La tarea que el Presidente se impone cada mañanera es terriblemente inmoral. Él está envenenando, con pleno conocimiento, el alma de esos mexicanos, en su mayoría pobres e ignorantes. La devastación espiritual que López O. está provocando en esa pobre gente clama al cielo. Esa paciente labor de envenenar las conciencias de quienes se han entregado noblemente, ingenuamente, a quien decía que iba a salvarlos, es de una gran perversidad.
Para explicar el fenómeno López O., la mayor parte de los analistas usan la palabra “hartazgo”. Eso ya no vale a estas alturas, porque si ese era el motivo para apoyarlo (la corrupción generalizada, identificarse con la izquierda, la pobreza, la miseria, etc.) los que lo apoyaron por esos motivos, ya lo abandonaron. No, en mi opinión no es el hartazgo lo que lo sigue impulsando, es el rencor que el presidente ha sembrado pacientemente (o lo ha avivado) en ese gran sector de la población al que López O. ha “adoptado” como propio. Él mismo es el gran rencoroso, y el muy grave problema al que éste se enfrenta es que nunca puede quedar satisfecho su rencor, no tiene salida. Ortega y Gasset lo explica admirablemente: “El rencor es una emanación de la conciencia de inferioridad. Es la supresión imaginaria de quien no podemos con nuestras propias fuerzas realmente suprimir. Lleva en nuestra fantasía aquel por quien sentimos rencor el aspecto lívido de un cadáver; lo hemos matado, aniquilado, con la intención. Y luego, al hallarlo en la realidad firme y tranquilo, nos parece un muerto indócil, más fuerte que nuestros poderes, cuya existencia significa la burla personificada, el desdén viviente hacia nuestra débil condición”.

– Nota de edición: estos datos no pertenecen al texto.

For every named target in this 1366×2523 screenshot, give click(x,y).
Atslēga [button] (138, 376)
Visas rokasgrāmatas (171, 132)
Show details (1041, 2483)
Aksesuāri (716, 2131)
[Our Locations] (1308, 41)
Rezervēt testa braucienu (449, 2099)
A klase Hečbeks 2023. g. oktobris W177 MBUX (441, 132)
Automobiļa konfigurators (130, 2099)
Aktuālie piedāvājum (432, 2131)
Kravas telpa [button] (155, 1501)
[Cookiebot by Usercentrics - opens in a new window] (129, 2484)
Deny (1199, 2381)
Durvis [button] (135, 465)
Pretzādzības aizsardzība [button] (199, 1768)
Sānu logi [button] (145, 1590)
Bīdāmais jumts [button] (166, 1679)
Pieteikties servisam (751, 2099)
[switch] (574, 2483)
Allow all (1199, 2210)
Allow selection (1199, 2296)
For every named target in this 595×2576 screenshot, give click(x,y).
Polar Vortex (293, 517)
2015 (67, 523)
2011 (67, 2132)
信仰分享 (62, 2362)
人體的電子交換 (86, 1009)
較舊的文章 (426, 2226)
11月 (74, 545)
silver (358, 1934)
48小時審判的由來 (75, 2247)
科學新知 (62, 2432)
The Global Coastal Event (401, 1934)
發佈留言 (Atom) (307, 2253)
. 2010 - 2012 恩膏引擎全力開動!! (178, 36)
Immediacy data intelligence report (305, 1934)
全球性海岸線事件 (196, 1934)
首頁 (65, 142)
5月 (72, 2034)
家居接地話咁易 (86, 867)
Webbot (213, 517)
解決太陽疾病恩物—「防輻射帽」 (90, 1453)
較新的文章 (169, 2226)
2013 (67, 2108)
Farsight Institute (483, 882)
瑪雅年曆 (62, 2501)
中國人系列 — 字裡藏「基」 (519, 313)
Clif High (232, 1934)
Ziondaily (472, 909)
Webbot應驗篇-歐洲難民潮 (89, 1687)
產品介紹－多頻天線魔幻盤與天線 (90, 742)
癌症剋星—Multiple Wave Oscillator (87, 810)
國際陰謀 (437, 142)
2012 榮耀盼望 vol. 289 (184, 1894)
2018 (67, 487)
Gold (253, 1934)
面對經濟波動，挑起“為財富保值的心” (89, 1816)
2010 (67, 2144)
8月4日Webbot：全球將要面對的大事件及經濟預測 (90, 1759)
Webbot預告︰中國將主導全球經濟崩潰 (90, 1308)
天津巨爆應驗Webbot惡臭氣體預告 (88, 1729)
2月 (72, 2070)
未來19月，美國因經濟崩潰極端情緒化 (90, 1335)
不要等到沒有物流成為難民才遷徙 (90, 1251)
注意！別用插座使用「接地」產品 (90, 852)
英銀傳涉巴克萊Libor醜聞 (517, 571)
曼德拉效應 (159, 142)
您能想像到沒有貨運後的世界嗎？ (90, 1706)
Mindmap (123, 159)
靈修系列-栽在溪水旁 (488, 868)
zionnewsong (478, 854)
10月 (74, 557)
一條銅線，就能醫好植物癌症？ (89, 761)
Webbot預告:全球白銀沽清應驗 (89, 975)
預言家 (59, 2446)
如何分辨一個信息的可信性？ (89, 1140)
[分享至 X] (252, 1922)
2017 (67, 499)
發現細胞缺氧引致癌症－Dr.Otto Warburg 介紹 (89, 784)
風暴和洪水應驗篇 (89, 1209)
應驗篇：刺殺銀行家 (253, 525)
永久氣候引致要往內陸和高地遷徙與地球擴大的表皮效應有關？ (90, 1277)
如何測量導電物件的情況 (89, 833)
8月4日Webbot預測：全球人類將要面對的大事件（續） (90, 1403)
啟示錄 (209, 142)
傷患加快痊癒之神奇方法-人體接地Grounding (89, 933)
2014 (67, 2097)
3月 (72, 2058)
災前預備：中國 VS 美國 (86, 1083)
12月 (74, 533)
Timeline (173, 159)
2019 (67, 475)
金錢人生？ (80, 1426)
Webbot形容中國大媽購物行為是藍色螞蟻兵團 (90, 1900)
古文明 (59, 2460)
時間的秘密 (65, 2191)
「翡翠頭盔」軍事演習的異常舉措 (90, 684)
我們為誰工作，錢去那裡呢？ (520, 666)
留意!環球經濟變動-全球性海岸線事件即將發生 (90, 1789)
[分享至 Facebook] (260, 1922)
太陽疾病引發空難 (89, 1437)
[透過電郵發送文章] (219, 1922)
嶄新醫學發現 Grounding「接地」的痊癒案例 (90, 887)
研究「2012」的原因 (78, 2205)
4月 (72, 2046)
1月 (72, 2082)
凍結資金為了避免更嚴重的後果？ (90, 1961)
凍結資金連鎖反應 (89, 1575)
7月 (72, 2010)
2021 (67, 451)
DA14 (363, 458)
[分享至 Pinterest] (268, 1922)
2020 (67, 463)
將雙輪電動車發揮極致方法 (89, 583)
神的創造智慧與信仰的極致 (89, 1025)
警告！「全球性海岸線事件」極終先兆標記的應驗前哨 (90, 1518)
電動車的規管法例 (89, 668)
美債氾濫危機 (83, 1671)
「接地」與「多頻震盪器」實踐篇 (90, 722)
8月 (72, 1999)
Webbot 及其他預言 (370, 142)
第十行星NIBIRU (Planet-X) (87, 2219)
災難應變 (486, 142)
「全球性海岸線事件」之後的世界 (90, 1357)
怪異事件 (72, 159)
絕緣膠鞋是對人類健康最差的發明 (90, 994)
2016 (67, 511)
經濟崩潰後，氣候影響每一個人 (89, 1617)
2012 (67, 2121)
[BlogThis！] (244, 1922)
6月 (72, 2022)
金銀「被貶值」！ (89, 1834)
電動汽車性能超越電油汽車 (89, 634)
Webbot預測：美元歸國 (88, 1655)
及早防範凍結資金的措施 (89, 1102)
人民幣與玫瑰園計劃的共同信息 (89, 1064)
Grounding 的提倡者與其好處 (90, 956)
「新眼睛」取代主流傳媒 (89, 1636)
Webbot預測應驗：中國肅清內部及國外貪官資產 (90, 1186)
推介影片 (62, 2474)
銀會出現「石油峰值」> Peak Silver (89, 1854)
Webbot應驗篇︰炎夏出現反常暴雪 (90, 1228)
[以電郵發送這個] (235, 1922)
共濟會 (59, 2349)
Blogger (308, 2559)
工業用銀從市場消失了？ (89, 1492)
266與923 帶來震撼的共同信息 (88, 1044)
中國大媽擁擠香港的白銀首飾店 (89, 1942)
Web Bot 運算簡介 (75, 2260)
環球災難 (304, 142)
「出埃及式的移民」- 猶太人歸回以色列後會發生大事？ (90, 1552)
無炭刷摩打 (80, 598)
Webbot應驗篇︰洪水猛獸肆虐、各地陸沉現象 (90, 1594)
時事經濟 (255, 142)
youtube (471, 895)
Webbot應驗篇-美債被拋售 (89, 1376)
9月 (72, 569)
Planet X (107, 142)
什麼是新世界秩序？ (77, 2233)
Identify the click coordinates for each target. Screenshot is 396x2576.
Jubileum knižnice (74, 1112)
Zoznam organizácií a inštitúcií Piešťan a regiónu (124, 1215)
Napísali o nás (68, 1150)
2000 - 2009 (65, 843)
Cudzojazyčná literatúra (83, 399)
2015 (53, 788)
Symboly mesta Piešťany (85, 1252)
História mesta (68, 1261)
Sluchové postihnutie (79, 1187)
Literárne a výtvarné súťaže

“Una manera –sigue diciendo Ortega- más sabia de esta muerte anticipada que da a su enemigo el rencoroso, consiste en dejarse penetrar de un dogma moral, donde, alcoholizado por cierta ficción de heroísmo, llega a creer que el enemigo (léase adversario) no tiene ni un adarme de razón, ni una tilde de derecho” (O. y G., Meditaciones del Quijote).